Jan jumped up when she saw him approaching, rushed over and gave him a giant hug, followed by a kiss on his cheek that actually touched on the side of his mouth. "Tad! I can't believe it! Damn, you look good."
"Look who's talking. I swear you haven't changed a bit since your twenties!" Tad said, honestly. She was about 5'6", maybe 120 pounds, nice large B cup breasts. The only change from her 20s was shorter hair, befitting a woman now in her early 50s.
They sat and, after giving their orders to the waitress, started catching up with one another. Jan had never remarried and Tad had been single for several years, having sworn off marriage long ago in favor of relationships that could end without need for lawyers.
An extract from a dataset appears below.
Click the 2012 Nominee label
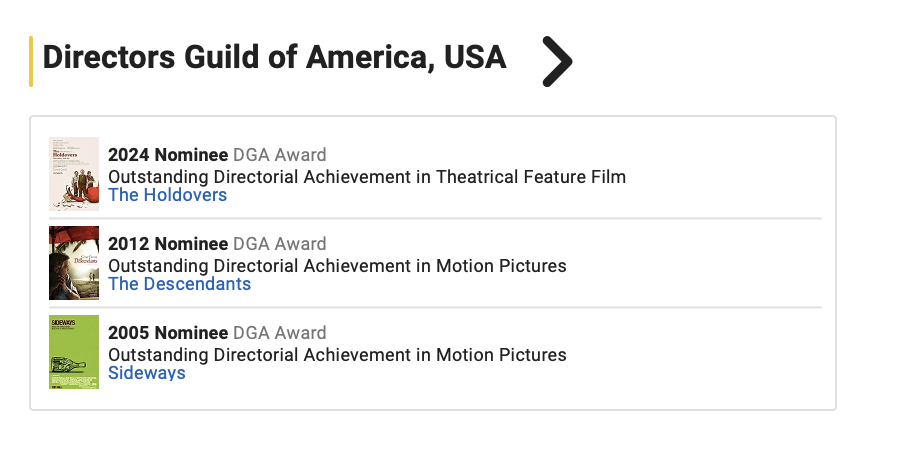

After lunch, Tad gave Jan a guided walking tour of the mock Bavarian town. Originally settled as a logging town due to the plentiful southern yellow pine trees prized for lumber, when over-harvesting led to a complete decline in that business, the town fell on hard times. A single investor purchased nearly all the storefronts on the three block long main street and set about breathing new life in it.
He first reached out to a small town in Bavaria and negotiated a "sisterhood", appropriate due to both being nestled in their respective mountainous regions. He then remodeled the facades of the shops in the chalet style Bavaria is known for. He built a large 'Festhalle" and when fall rolled around advertised a huge Oktoberfest, with music, food, and of course lots of beer. In a few years it became hugely successful, attracting tourists from all over the southeast. Enterprising entrepreneurs rented the storefronts for everything from a cuckoo clock shop to the kind of tacky t-shirt souvenir places found in every tourist town.
"What are we going to do for dinner?" Jan asked.
"Well, you have three choices if we stay here. There's a nice, upscale American restaurant, a rather good and authentic German place, and a very good pizza place," Tad replied.